How we change what others think, feel, believe and do
Two-Factor Theory of Emotion
When trying to understand what kind of person we are, we first watch what we do and feel and then deduce our nature from this. This means that the first step is to experience physiological arousal. We then try to find a label to explain our feelings, usually by looking at what we are doing and what else is happening at the time of the arousal. Thus we don’t just feel angry, happy or whatever: we experience feeling and then decide what they mean.
The sequence thus is as follows:
Event ==> arousal ==> reasoning ==> emotion
This is notable as it places emotion as a cognitive act (albeit subconscious) rather than a deeper state (this is the place of arousal).
Schachter and Singer (1962) gave some people a mild stimulant and others a placebo (on a pretence of testing vitamins). They then gave them a questionnaire containing rather personal questions.

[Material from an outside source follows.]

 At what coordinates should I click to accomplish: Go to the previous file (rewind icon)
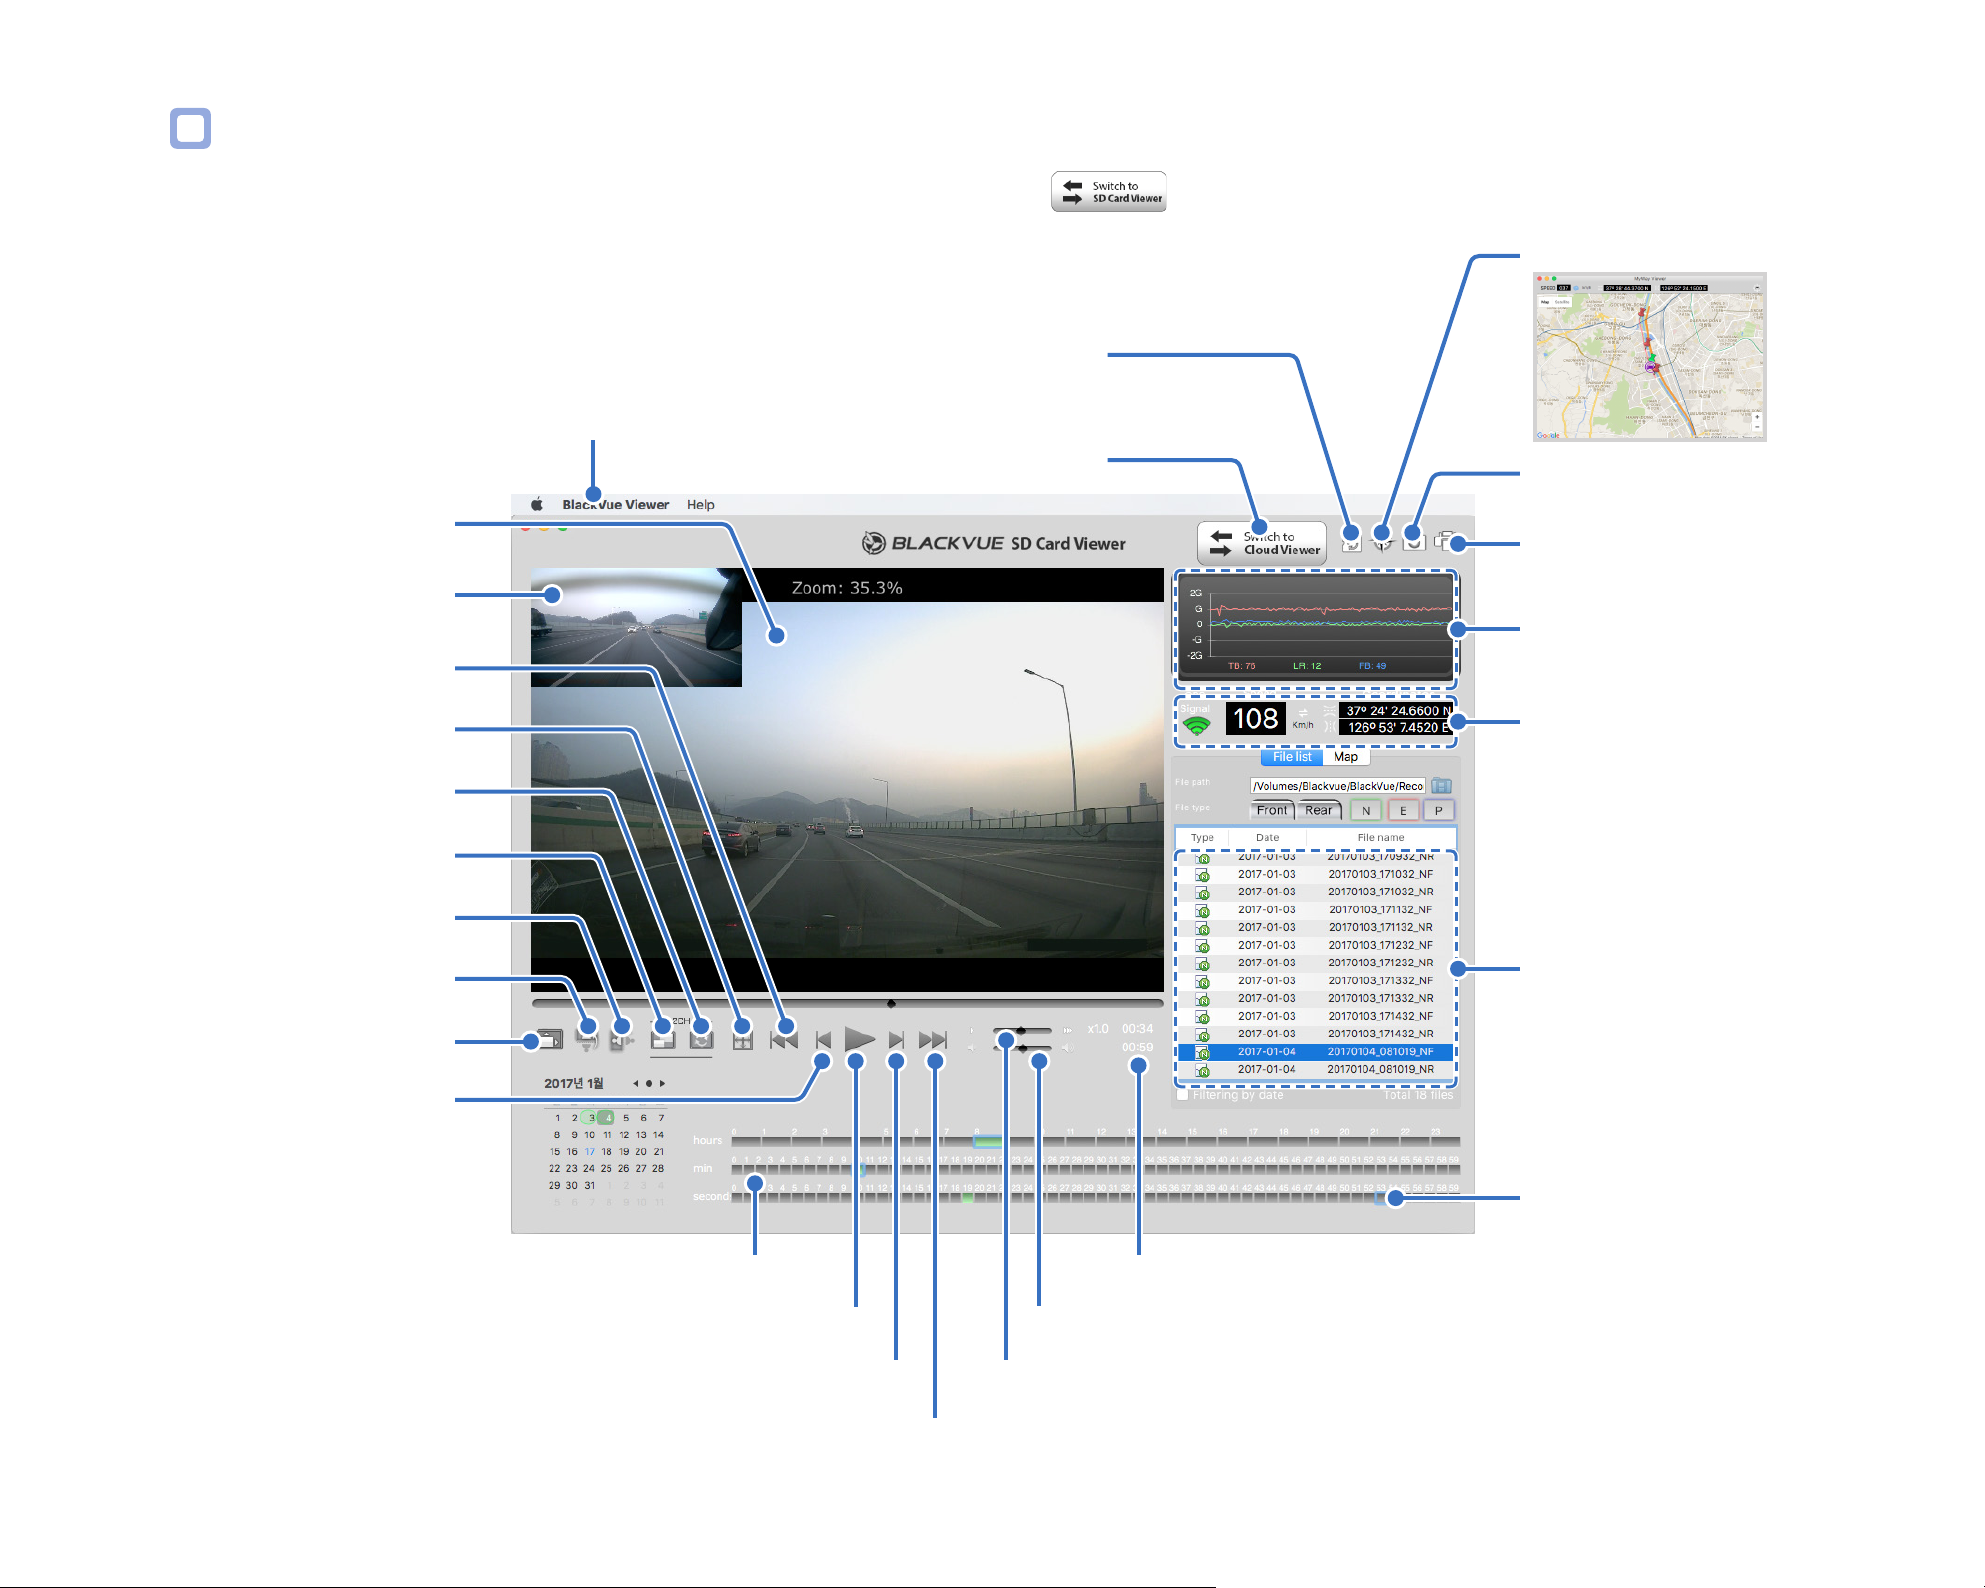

A stooge in the room got angry at the questionnaire and the people who had been given the stimulant (and who hence felt aroused) got even angrier (the people with the placebo were not that angry).
Dutton and Aron (1974) had an attractive woman ask for interviews of young men both on a swaying rope bridge, 200 ft above a river, and also on terra firma. A part way through the interview, she gives them her phone number. Over 60% from the rope bridge called her back, versus 30% from terra firma. They had interpreted their arousal from fear on the bridge as attraction to the woman.
When we are feeling unwell, we often will deduce the illness from the symptoms. From then on, hypochondria can take hold and further symptoms psychosomatically appear to confirm our conclusions.
If people are getting aroused (perhaps due to something you are doing), give them a plausible explanation. "If you are feeling a bit odd right now, it is probably because you are getting excited by what this product can do for you."